The U.S. economy expanded at a steady pace in the third quarter, primarily due to widespread growth in consumer spending and a continued cooling of inflation.

The second estimate released by the U.S. Bureau of Economic Analysis on Wednesday showed that U.S. GDP grew by 2.8% in the third quarter. The main growth engine of the economy, consumer spending, increased by 3.5%, the highest for the year.

Although still strong, household spending was slightly adjusted down from preliminary data, reflecting slightly weak goods spending. Meanwhile, corporate investment in R&D was revised up.

The GDP report showed that the resilience of economic expansion has withstood the pressures of persistent price increases, high borrowing costs, and political uncertainty. While inflationary progress has recently plateaued, the Federal Reserve has begun to cut interest rates.

As Trump returns to the White House, American businesses and consumers are now waiting for the rollout of his economic agenda next year.

Another key measure of economic activity, Gross Domestic Income (GDI), grew by 2.2%, following a revision of second-quarter growth to 2%. GDP measures spending on goods and services, while GDI measures the income generated and the costs incurred in producing those goods and services. The average of these two growth measures for the third quarter was 2.5%.

Trump's victory has added momentum to recent stock price increases, partly because many traders believe his economic agenda will continue to drive corporate profit growth. The president-elect has vowed to significantly cut corporate taxes and impose punitive tariffs on foreign goods, in addition to placing Wall Street executives in charge of the Treasury and Commerce Departments.

On the other hand, some economists are concerned that Trump's fiscal plan will put upward pressure on inflation.

Inflation is easing

The report also showed that the Fed's preferred measure, the PCE price index, rose by 1.5% year-on-year in the third quarter. Excluding food and energy, the core PCE measure increased by 2.1% year-on-year.

Economists are watching the PCE data to be released later today.
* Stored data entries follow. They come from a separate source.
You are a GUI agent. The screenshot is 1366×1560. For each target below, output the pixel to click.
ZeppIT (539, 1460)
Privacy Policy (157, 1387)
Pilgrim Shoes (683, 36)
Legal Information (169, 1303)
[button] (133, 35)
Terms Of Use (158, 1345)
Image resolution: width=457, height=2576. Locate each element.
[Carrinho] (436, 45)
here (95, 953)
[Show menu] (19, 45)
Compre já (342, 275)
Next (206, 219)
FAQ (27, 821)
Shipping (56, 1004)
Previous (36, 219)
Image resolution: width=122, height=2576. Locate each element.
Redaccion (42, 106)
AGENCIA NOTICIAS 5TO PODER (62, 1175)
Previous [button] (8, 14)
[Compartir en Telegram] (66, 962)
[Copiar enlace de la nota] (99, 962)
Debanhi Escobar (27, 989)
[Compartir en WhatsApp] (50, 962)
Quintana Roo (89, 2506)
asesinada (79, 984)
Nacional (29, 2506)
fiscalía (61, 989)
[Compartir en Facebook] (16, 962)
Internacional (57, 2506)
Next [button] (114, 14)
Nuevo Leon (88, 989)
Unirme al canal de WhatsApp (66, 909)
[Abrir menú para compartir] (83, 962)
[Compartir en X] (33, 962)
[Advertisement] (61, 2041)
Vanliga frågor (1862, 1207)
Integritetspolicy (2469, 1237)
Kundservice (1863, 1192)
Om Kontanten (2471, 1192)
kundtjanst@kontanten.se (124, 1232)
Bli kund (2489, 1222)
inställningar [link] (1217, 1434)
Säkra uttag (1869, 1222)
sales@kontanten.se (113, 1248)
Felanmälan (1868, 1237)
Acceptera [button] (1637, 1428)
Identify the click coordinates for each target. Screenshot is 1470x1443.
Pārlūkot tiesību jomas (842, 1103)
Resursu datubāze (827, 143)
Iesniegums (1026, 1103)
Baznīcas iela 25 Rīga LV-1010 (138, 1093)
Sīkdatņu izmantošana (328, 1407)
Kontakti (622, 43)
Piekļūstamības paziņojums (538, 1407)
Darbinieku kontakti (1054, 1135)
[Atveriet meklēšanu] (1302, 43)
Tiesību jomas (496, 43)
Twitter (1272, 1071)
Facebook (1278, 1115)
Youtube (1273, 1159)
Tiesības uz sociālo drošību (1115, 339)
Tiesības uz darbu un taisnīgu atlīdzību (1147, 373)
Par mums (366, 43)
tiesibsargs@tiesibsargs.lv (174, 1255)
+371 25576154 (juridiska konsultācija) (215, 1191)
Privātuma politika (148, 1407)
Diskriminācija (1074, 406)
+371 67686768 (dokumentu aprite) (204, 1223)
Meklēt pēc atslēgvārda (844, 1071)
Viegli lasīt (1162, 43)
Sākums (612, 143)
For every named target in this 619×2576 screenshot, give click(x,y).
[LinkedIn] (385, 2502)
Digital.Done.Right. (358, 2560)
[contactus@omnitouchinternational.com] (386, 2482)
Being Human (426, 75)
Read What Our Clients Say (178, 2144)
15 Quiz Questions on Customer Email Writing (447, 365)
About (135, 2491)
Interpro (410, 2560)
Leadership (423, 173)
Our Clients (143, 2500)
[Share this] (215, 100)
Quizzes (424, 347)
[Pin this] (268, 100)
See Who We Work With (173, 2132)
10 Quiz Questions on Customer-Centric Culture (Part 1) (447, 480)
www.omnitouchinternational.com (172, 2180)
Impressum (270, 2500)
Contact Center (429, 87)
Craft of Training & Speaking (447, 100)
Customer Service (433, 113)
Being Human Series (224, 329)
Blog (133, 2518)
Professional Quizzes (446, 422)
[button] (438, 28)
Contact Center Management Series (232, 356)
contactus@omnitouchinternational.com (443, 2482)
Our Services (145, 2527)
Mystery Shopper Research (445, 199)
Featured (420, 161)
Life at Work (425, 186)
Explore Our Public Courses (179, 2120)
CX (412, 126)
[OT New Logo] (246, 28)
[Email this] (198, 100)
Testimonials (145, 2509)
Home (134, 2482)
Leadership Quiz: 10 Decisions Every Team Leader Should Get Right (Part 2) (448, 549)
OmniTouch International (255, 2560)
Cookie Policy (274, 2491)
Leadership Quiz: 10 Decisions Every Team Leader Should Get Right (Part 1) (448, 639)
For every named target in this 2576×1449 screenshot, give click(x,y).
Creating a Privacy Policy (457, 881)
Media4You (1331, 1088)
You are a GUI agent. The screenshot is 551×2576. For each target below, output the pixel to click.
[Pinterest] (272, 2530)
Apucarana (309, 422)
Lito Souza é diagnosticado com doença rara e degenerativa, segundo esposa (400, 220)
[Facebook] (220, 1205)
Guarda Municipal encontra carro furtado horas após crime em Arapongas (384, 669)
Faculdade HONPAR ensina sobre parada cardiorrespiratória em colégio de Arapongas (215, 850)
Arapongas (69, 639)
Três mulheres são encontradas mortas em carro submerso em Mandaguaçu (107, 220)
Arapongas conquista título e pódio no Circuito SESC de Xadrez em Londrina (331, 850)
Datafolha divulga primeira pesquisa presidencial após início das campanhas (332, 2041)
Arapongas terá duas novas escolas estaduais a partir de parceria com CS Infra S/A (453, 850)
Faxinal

Currently, the market expects the core PCE price index to rise by 2.8% year-on-year in October.

Some Federal Reserve officials have stated that as long as the labor market remains strong and the economy continues to grow, they are not in a hurry to cut interest rates. Although job growth has slowed, other indicators suggest the economy is resilient, and the likelihood of a recession is decreasing.

Data from the U.S. Department of Labor shows that initial claims for unemployment benefits fell to 213,000 last week, below the expected 216,000, with the previous value revised up to 215,000. This indicates that despite a cooling job market, the U.S. economy has avoided mass layoffs. Continuing claims for unemployment benefits reached their highest level in three years.

Labor market data has shown mixed signals this year, complicating the Federal Reserve's interest rate decisions as it balances employment and inflation targets. Currently, there is about one job vacancy for every unemployed worker in the U.S., down from two workers per vacancy in mid-2022. This year, the unemployment rate has slightly fallen from 3.7% at the end of 2023 to over 4%. On the other hand, the U.S. economy has added more than 100,000 jobs on average each month this year, and the number of unemployment benefit claims has not shown a significant increase in layoffs.

Revised GDP data showed that economic growth in the U.S. in the third quarter was dampened by volatile trade data, with net exports decreasing by 0.57 percentage points and inventories falling by 0.11 percentage points.

Other government data released on Wednesday showed that the U.S. goods trade deficit narrowed to $99.1 billion in October, down from the highest level in over two years. Economists believe companies are stockpiling imported goods in anticipation of new tariffs next year.